◆ Text provided ◆

■ ■ ■ ■

I read this file using

data = ReadList["data.out", Number, RecordLists -> True];

The total length of the list is obtained, of course as

ntot = Length[data];

The list contains eight elements per row and the last of them is an integer taking values in the interval [0,8]. What I want is the following:

(a). Count how many rows have 0 value at the last element (let's suppose there are n0), how many have 1, 2, 3, ... , 8. Then calculate the corresponding percentages per0 = n0/ntot, per1 = n1/ntot, etc. It could be nice if this was inside a DO loop with i = 0,8.

(b). Count again percentages but using more than one criteria this time. For example, count how many rows have 1 at the last element and the value of the seventh element is smaller than 10^{-4}.

Any suggestions?

■ ■ ■ ■

◆ Data for processing ◆
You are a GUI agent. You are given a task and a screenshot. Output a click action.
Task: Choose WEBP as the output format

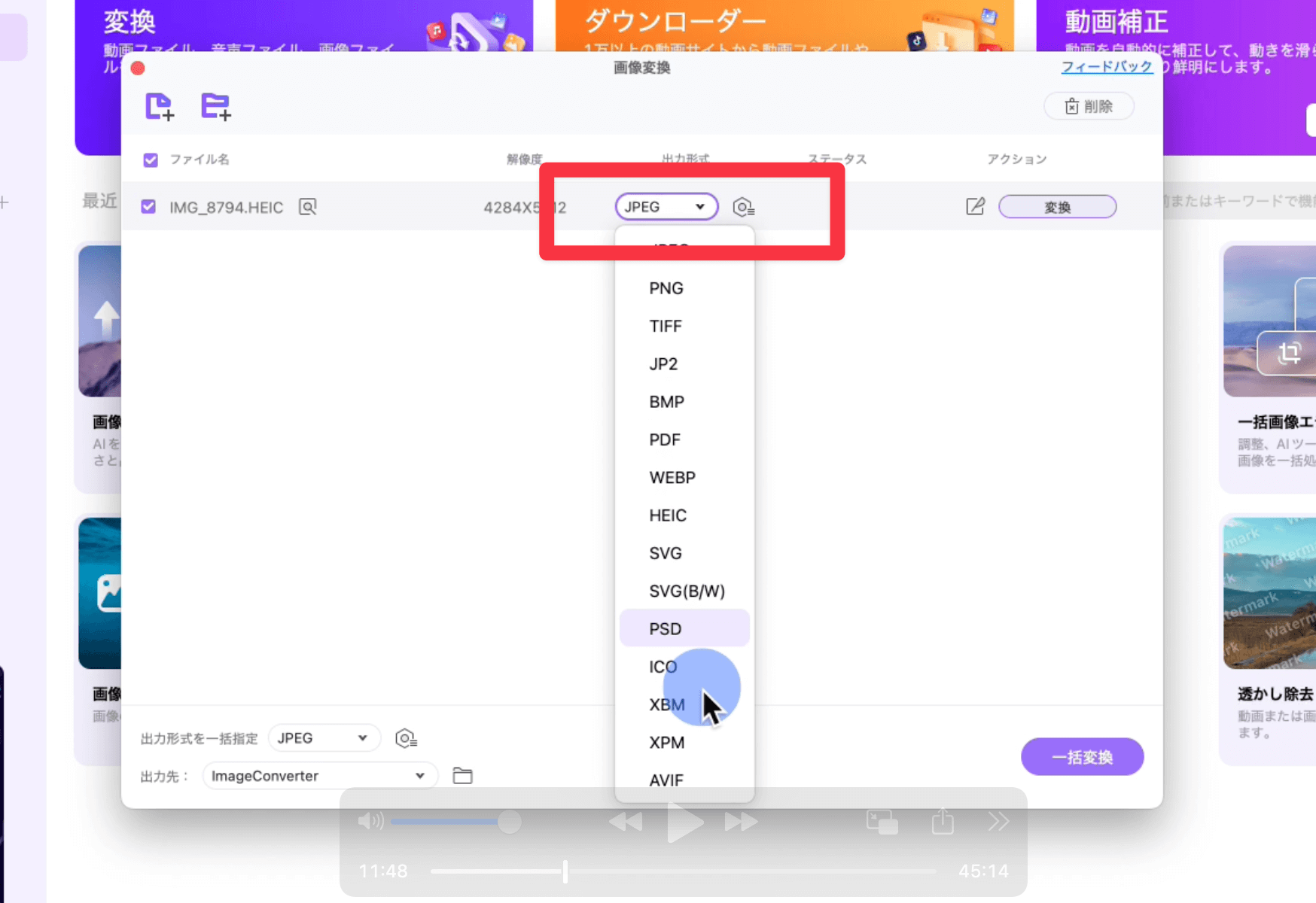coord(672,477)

■ ■ ■ ■

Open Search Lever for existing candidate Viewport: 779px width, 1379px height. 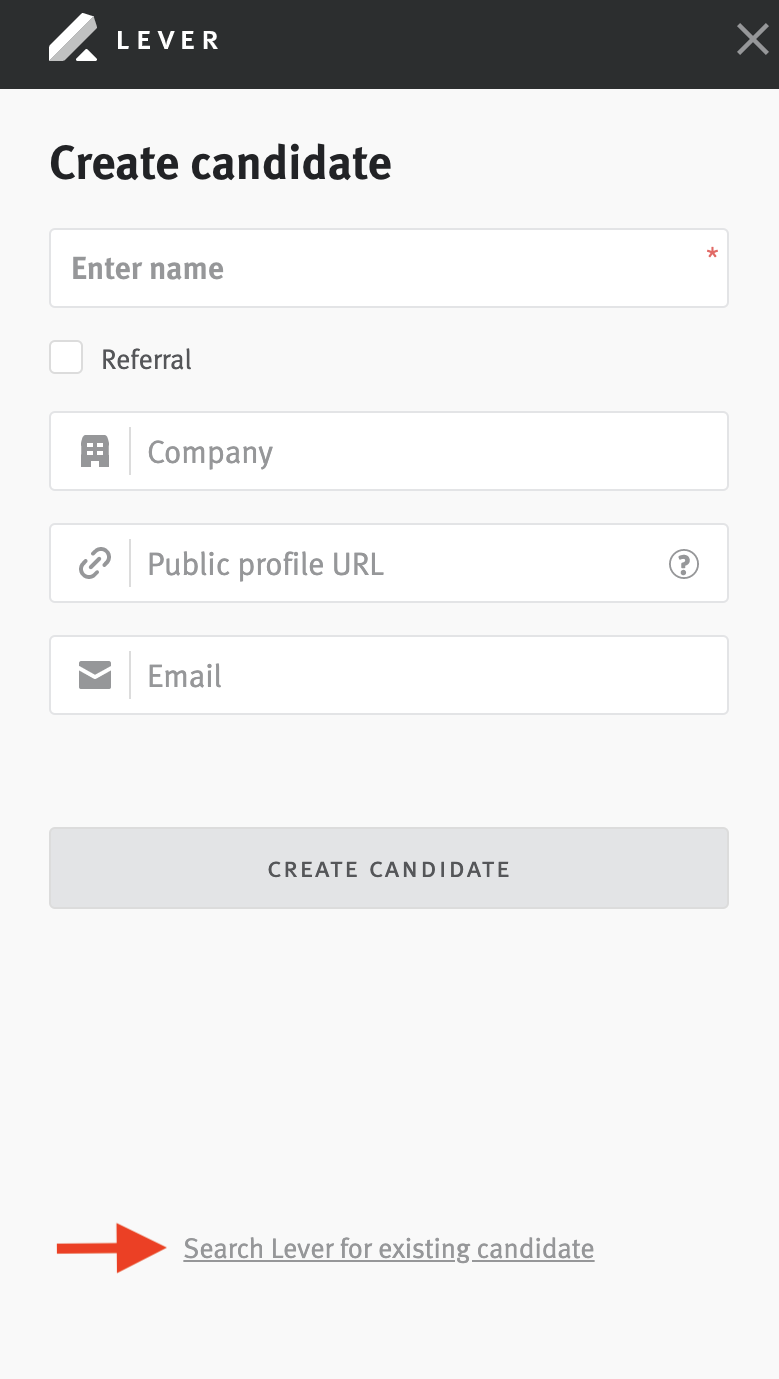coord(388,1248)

■ ■ ■ ■

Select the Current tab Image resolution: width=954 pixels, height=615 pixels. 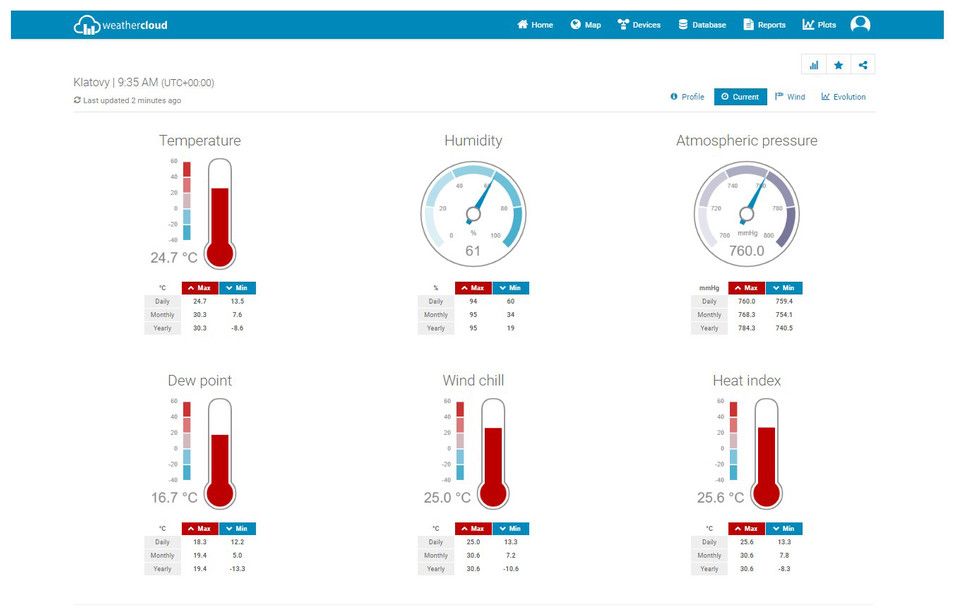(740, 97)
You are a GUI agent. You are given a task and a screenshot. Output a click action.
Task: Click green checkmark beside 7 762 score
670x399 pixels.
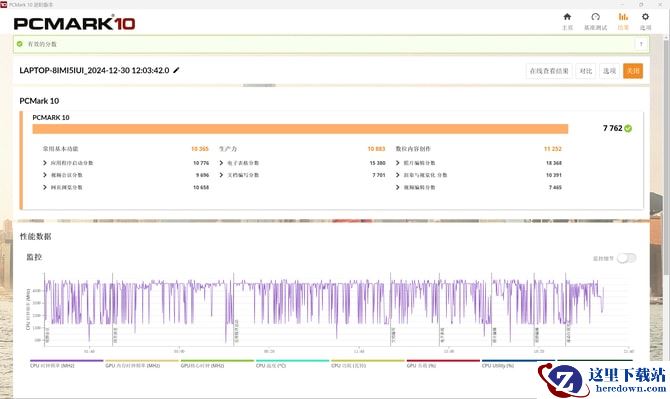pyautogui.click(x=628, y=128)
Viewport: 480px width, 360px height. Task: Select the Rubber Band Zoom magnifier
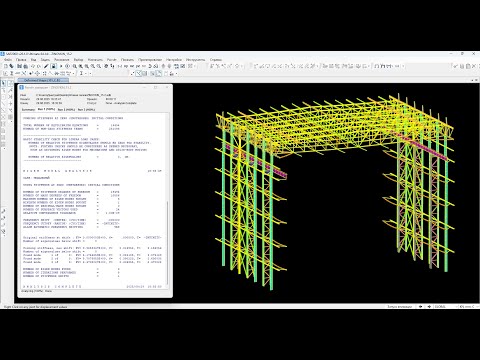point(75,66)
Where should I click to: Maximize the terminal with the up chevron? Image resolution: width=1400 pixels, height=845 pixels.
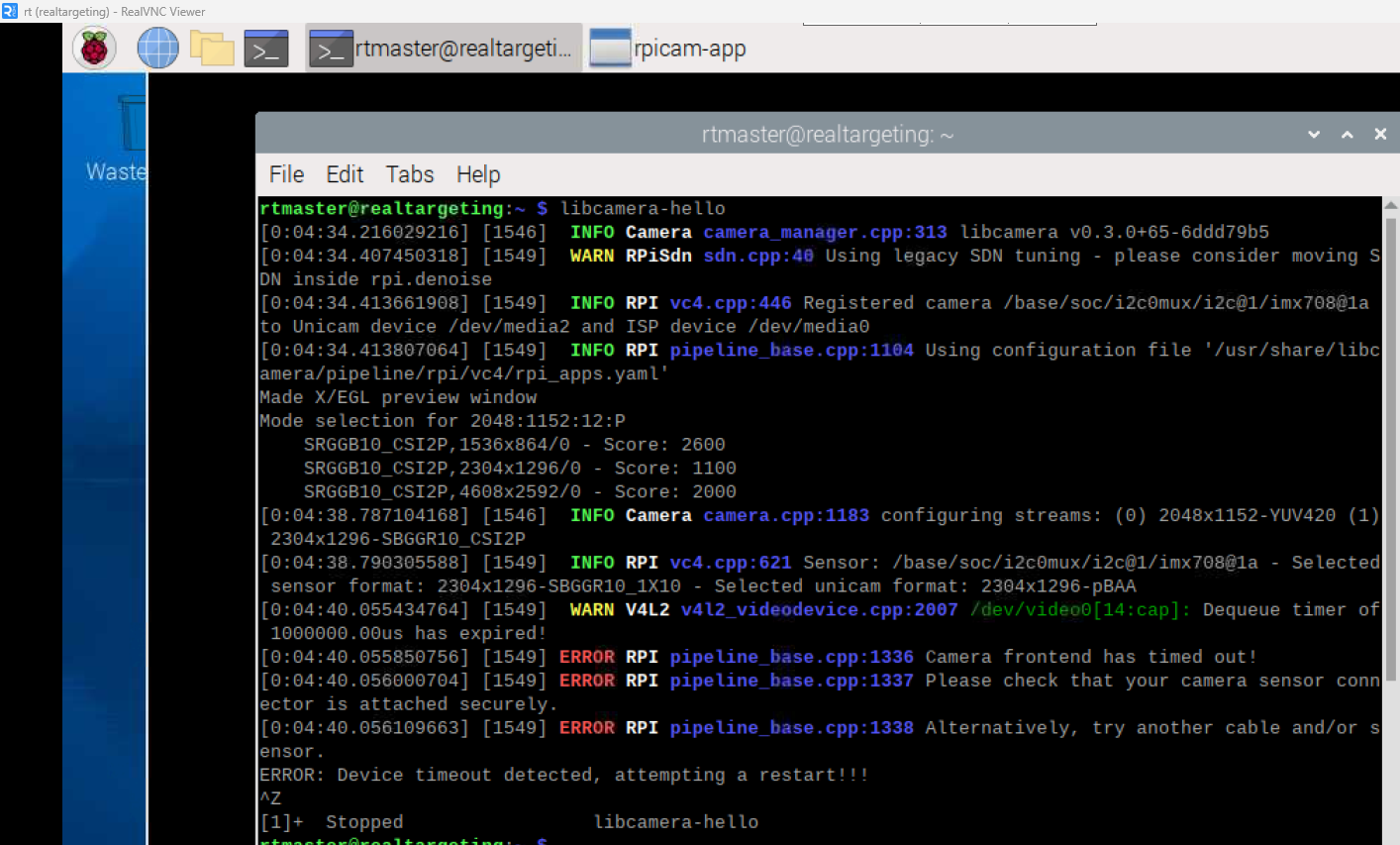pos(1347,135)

■ ■ ■ ■

◆ Written tasks ◆
1. In the text about reading a data file, which function gives the total length of the list?
2. Copy the rows between the line holding "Viewport: 480px width, 360px" and the line holding "pos(1347,135)", inclusive, and leave out the pictures.

◆ Exercise results ◆
1. Length, as in ntot = Length[data].

2.
Viewport: 480px width, 360px height. Task: Select the Rubber Band Zoom magnifier
point(75,66)
Where should I click to: Maximize the terminal with the up chevron? Image resolution: width=1400 pixels, height=845 pixels.
pos(1347,135)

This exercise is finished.